Les IST bactériennes ou parasitaires les plus courantes sont la chlamydia, la syphilis, la gonorrhée et la trichomonase. Une fois diagnostiquées, ces IST peuvent être facilement soignées.

Chlamydia

Les chlamydioses sont des infections urogénitales dues à des bactéries du genre Chlamydia. Ce sont les infections sexuellement transmissibles les plus fréquentes. Dans un cas sur deux, elles passent inaperçues. Lorsque des signes sont présents, ils sont peu inquiétants : écoulements discrets, brûlures en urinant, douleurs du bas-ventre ou pendant les rapports sexuels. La lymphogranulomatose vénérienne, ou maladie de Durand-Nicolas-Favre, est une forme particulière de chlamydiose, plus fréquente chez les voyageurs séjournant en région tropicale. Elle est présente en Afrique, en Amérique latine, dans les Caraïbes et en Asie du Sud-Est, mais aussi dans les grands ports internationaux (à Rotterdam notamment). Des cas de plus en plus nombreux sont signalés en France.

Syphilis

La syphilis est due à une bactérie. Cette maladie contagieuse se manifeste tout d’abord par une ulcération, en général au niveau des organes génitaux ou de la gorge, qui n’est pas douloureuse et qui passe souvent inaperçue.

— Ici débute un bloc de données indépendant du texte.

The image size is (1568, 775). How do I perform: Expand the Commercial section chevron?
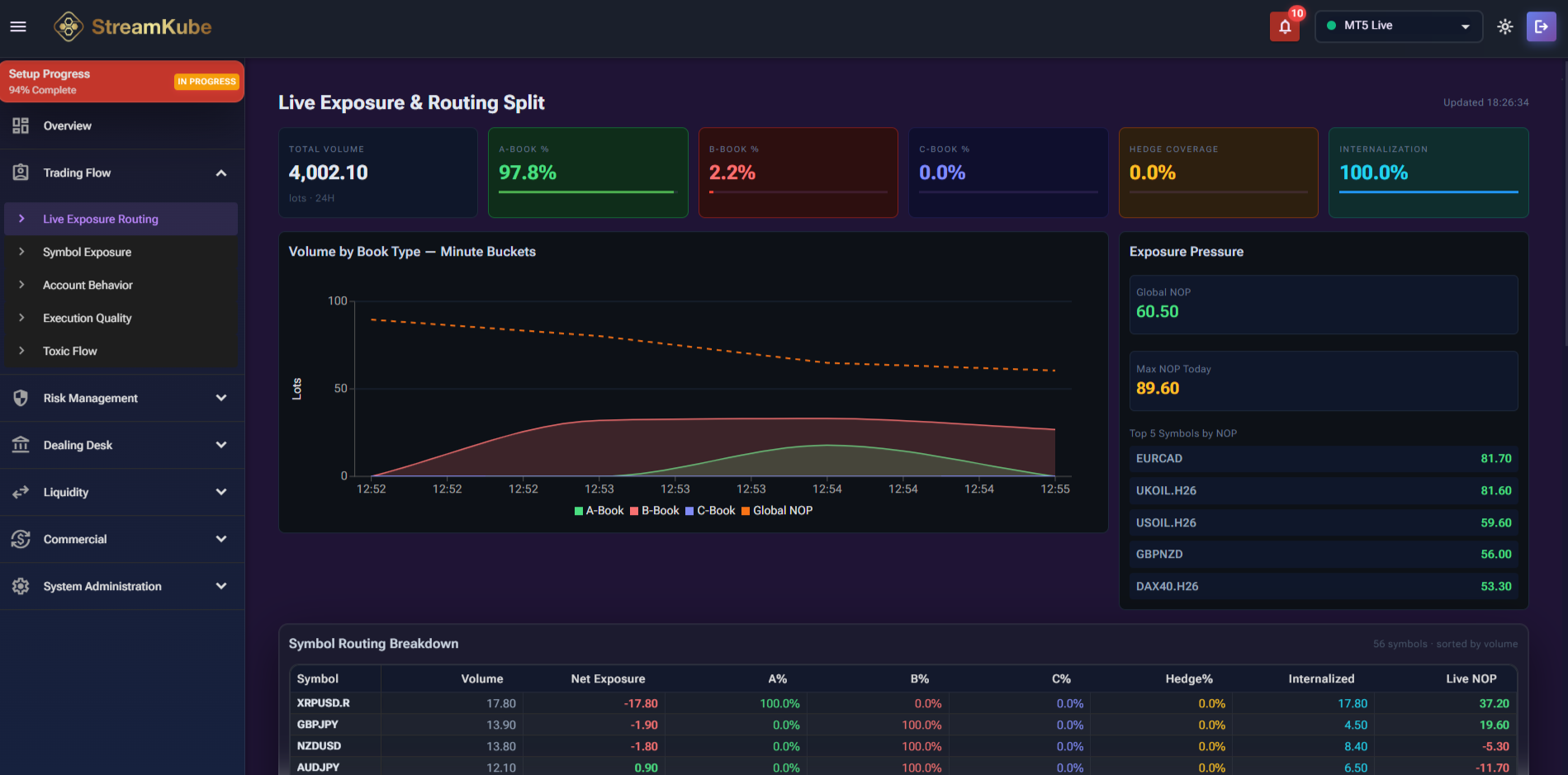[x=220, y=539]
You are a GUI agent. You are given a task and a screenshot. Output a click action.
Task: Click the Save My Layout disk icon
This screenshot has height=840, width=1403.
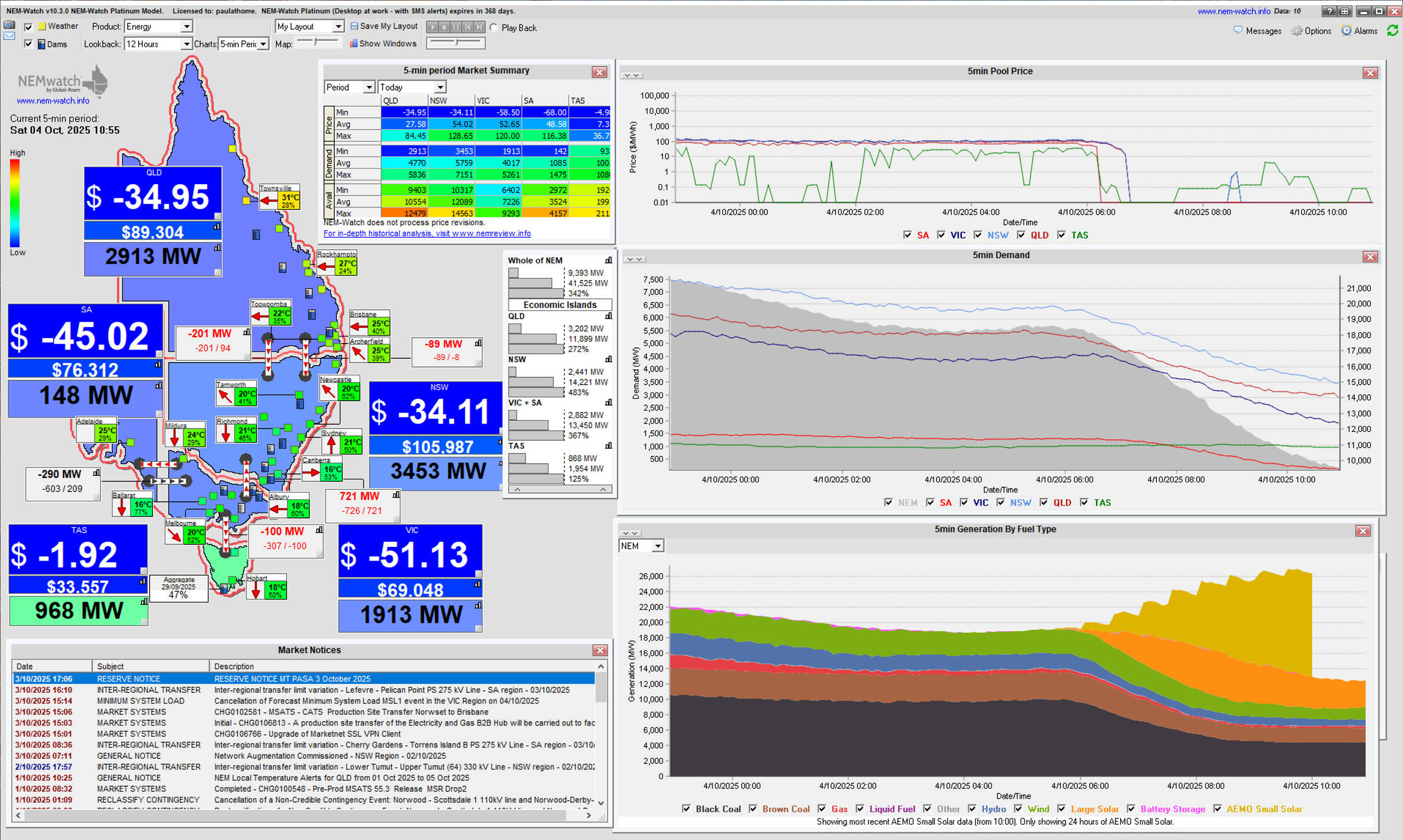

Sans traitement antibiotique, de petites taches rose pâle ou rouges peuvent ensuite apparaître sur le corps. Même s’ils restent indispensables, les préservatifs n’offrent pas une protection absolue contre la syphilis, dans la mesure où la contamination peut avoir lieu lors d’un baiser profond. Certains dépistages sont obligatoires, comme celui de la syphilis en début de grossesse.

Gonorrhée (Blennorragie)

La blennorragie (ou gonococcie) est transmise généralement lors d’un rapport sexuel non protégé, très rarement par contact avec du linge souillé. Chez l’homme, l’infection se manifeste par une inflammation de l’urètre qui se traduit par des brûlures intenses en urinant (d’où son surnom de « chaude-pisse ») accompagnées d'un écoulement purulent jaunâtre. Chez la femme, l’infection passe souvent inaperçue. La prévention de cette maladie repose sur l’utilisation systématique des préservatifs et le respect des règles d’hygiène (lavage des mains et sous-vêtements propres). Si les maladies sexuellement transmissibles touchent aussi bien les femmes que les hommes, il semblerait que les hommes soient plus sensibles à certaines d’entre elles. C’est notamment le cas de la gonorrhée qui touche davantage les patients de la gent masculine âgés entre 20 et 39 ans.

Trichomonase

La trichomonase est une infection parasitaire qui affecte le plus souvent le vagin chez les femmes, mais peut aussi infecter l'urètre chez les hommes. Elle se transmet par contact sexuel.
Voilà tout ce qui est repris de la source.